License revocation of insurance agent: VANCE V. KENTUCKY OFFICE OF INSURANCE (COA 11/21/2007)

OCCUPATIONS & PROFESSIONS:  Solicitor insurance agent licensing revocation
DATE RENDERED: 12/14/2007

CA affirms TC decision to affirm the Kentucky Dept. of Insurance’s (now Kentucky Office of Insurance) denial of an agent’s license to appellant.

Appellant, a well-known political figure, was formerly licensed as an "insurance solicitor" from approximately 1976 through 1987. In 1987 he was convicted of federal firearms charges relating to the allegations that he provided a handgun which he knew would be used to kill a Florida prosecutor, and after the killing he helped the killers establish an alibi. In 1987 he sought renewal of his solicitor’s license which, at that time would only be refused for felonies involving "moral turpitude." With full knowledge of his convictions, the Department of Insurance renewed his license. Appellant applied for and received renewals every two years from 1987 through 1999.
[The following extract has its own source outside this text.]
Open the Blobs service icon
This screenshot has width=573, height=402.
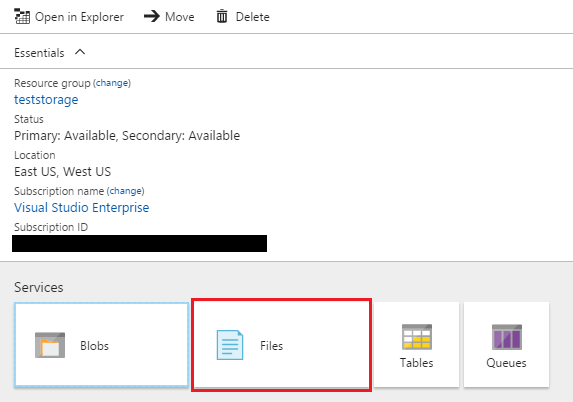point(50,345)
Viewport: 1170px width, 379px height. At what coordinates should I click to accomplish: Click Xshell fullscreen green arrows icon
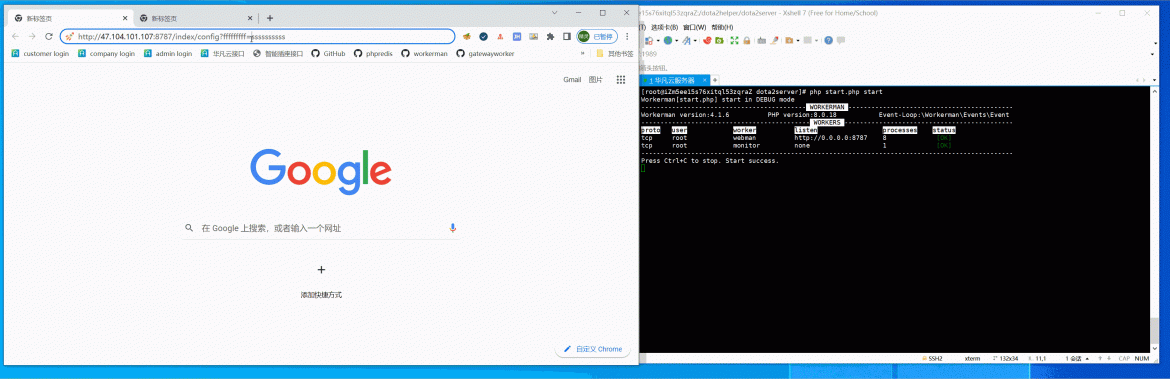(734, 40)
In 1999, the Department filed a complaint to revoke appellant’s solicitor’s license based upon the 1987 convictions; appellant challenged the revocation. State law then abolished the solicitor’s license effective July 15, 2000. The law provided for solicitor’s license-holders to apply for an agent’s license through a grandfather clause with a deadline of July 14, 2000. Appellant failed to apply under this clause, applying on August 1, 2000. In 2001, a hearing officer upheld the denial; in 2006, appellant appealed to Franklin Circuit Court, which affirmed. This appeal followed, with appellant arguing that the statute of limitations and estoppel bar the denial.
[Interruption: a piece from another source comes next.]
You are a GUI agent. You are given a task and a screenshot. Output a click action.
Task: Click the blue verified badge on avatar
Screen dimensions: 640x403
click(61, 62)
CA holds that the SOL does not apply because 1) the solicitor’s licenses issues are moot; the real issue is with the denial of the August 1, 2000, agent’s license application; 2) since murder is the most serious of crimes, the Department did not act arbtitrarily in denying the agent’s license; and 3) since the SOL is not a bar to inititation of disciplinary proceedings against an attorney, the same rule holds for insurance agents. Also, equitable estoppel does not apply to the Commonwealth here.